This exercise is from Nonlinear Dynamics and Chaos, 2nd Edition by Steven H. Strogatz

• Part 1: One-Dimensional Flows

  • 2 Flows on the Line

Exercise 2.2.3
Analyze the following equation graphically. Sketch the vector field on the real line, find all the fixed points, classify their stability, and sketch the graph of $x(t)$ for different initial conditions. Then try to obtain the analytical solution for $x(t)$.

$\dot {x} = x - x^{3}$

From the above graph of $\dot {x} = x - x^{3}$, it's straightforward to sketch the vector field shown below it. The fixed points are $x*$ = -1, 0, and 1. $\dot {x}$ is positive to the left of $x*$ = -1, so the flow is to the right. To the right of $x*$ = -1, $\dot {x}$ is negative, so the flow is to the left. From these two facts, it's clear that $x*$ = -1 is a stable fixed point. Using the same analysis for the other fixed points, we conclude that that $x*$ = 0 is an unstable fixed point and $x*$ = 1 is a stable fixed point.

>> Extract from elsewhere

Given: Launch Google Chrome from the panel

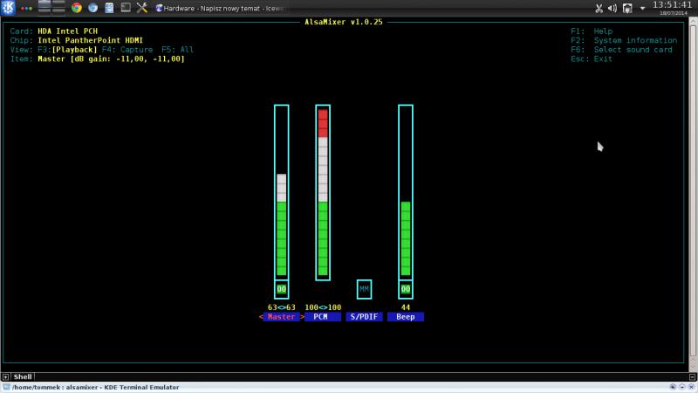Looking at the screenshot, I should [x=77, y=8].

An analytic solution is possible.

$\dfrac{\mathrm{d} x}{\mathrm{d} t} = x - x^{3} = x(1 -x^{2}) = x(1+x)(1-x)$

$\dfrac{1}{x(1+x)(1-x)}dx = dt$

$\displaystyle\int \dfrac{1}{x}dx - \dfrac{1}{2}\int \dfrac{1}{x+1}dx - \dfrac{1}{2}\int\dfrac{1}{x-1}dx = \int_{0}^{t}dt$

$ln\left |x \right | - \dfrac{1}{2}ln\left |x+1 \right | - \dfrac{1}{2}ln\left |x-1\right | + C = t$

$\pm \dfrac{x^{2}}{x^{2} - 1} = ke^{2t}$ (must consider + and - solutions)

$x(t) = \pm \dfrac{\sqrt{k}e^{t}}{\sqrt{ke^{2t}-1}}$

and

$x(t) = \pm \dfrac{\sqrt{k}e^{t}}{\sqrt{ke^{2t}+1}}$

Solutions tend toward $\pm \ 1$ as t goes to $\pm \infty$